EXERCISE |
Reproduce each line below precisely. Drop the pictures.

○ ○ ○ ○ ○

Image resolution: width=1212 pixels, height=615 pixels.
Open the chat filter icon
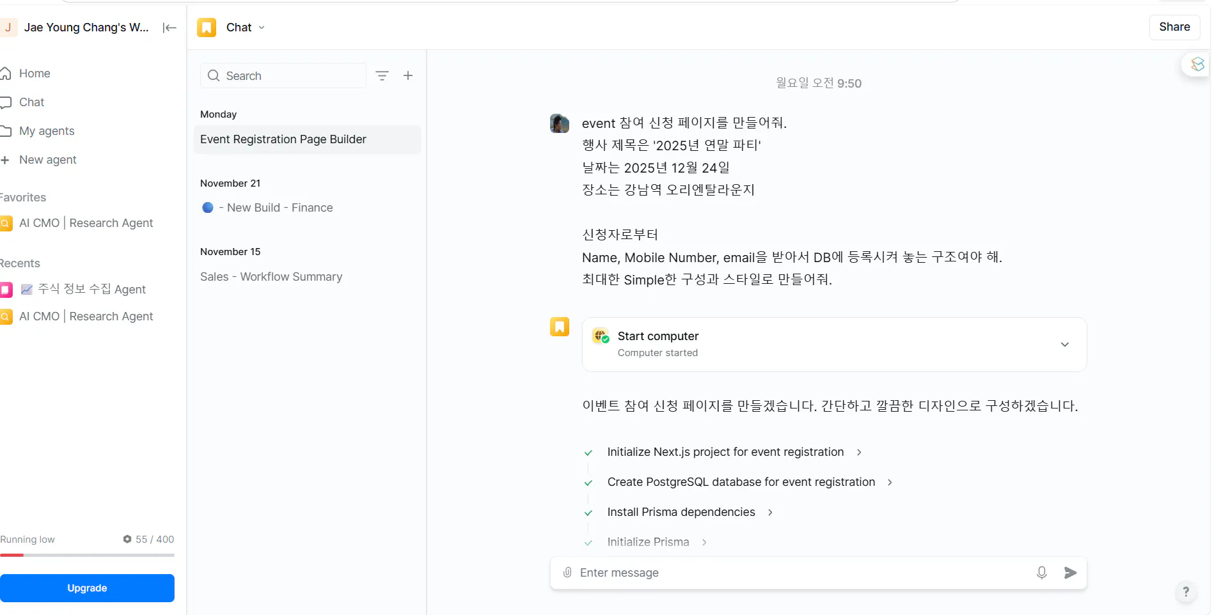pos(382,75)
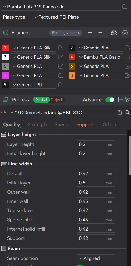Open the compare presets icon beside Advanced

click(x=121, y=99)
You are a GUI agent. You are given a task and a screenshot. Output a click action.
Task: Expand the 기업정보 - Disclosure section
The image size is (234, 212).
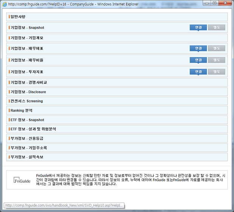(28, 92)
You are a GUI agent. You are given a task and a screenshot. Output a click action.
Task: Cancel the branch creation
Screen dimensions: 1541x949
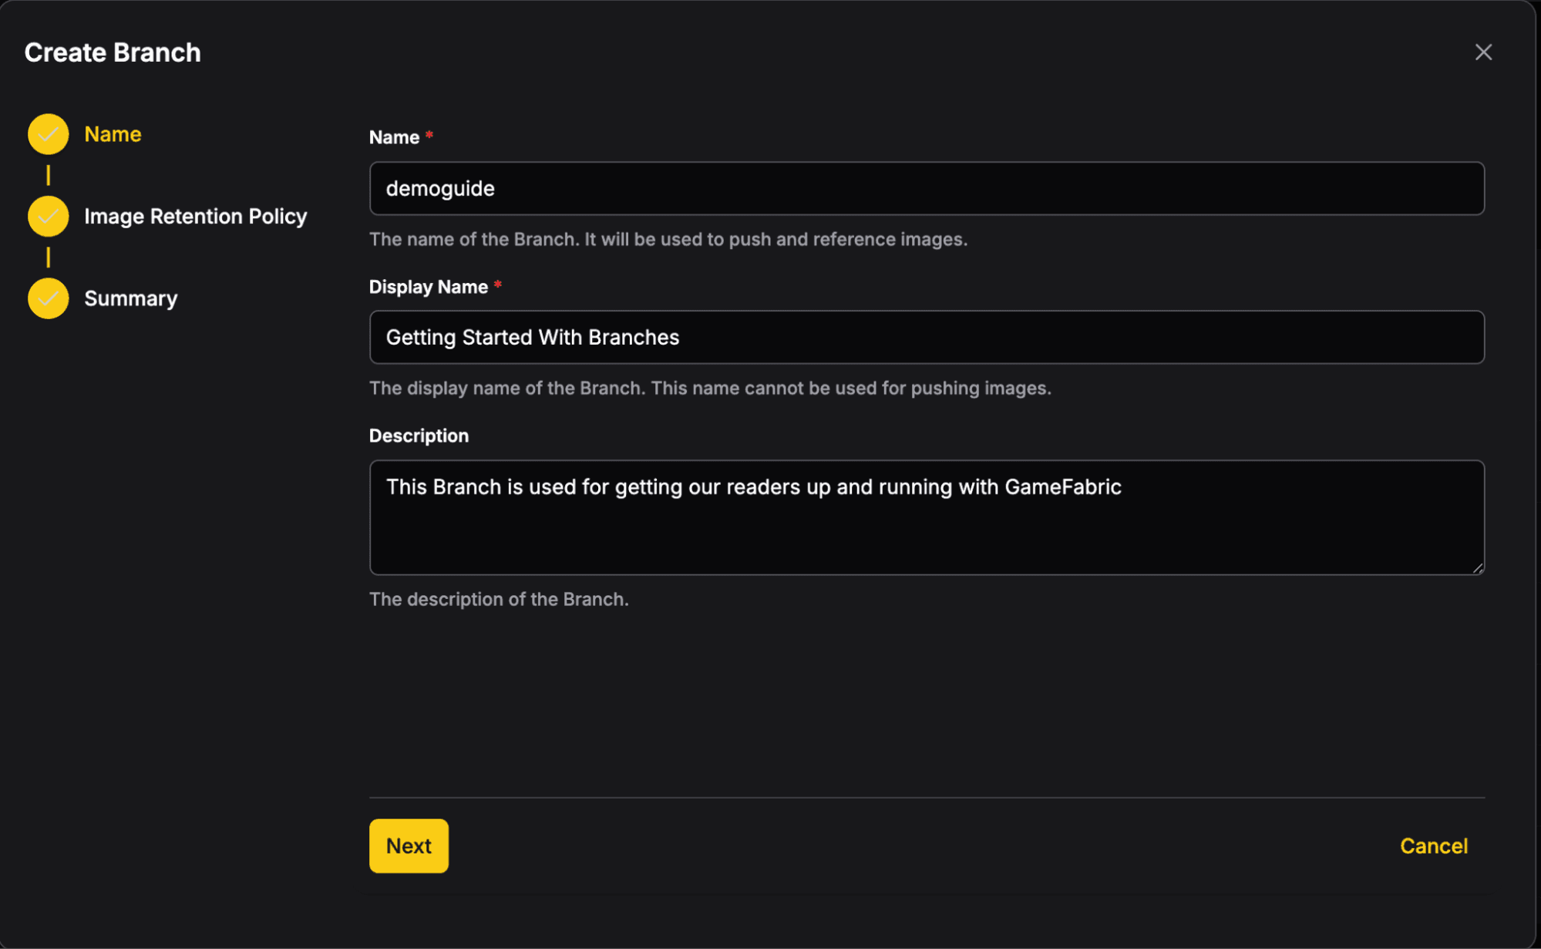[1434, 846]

○ ○ ○ ○ ○

OUTPUT FOR THIS EXERCISE |
Image resolution: width=1212 pixels, height=615 pixels.
Open the chat filter icon
pos(382,75)
Open the compare presets icon beside Advanced

click(x=121, y=99)
You are a GUI agent. You are given a task and a screenshot. Output a click action.
Task: Expand the 기업정보 - Disclosure section
The image size is (234, 212).
(28, 92)
You are a GUI agent. You are given a task and a screenshot. Output a click action.
Task: Cancel the branch creation
Screen dimensions: 1541x949
[1434, 846]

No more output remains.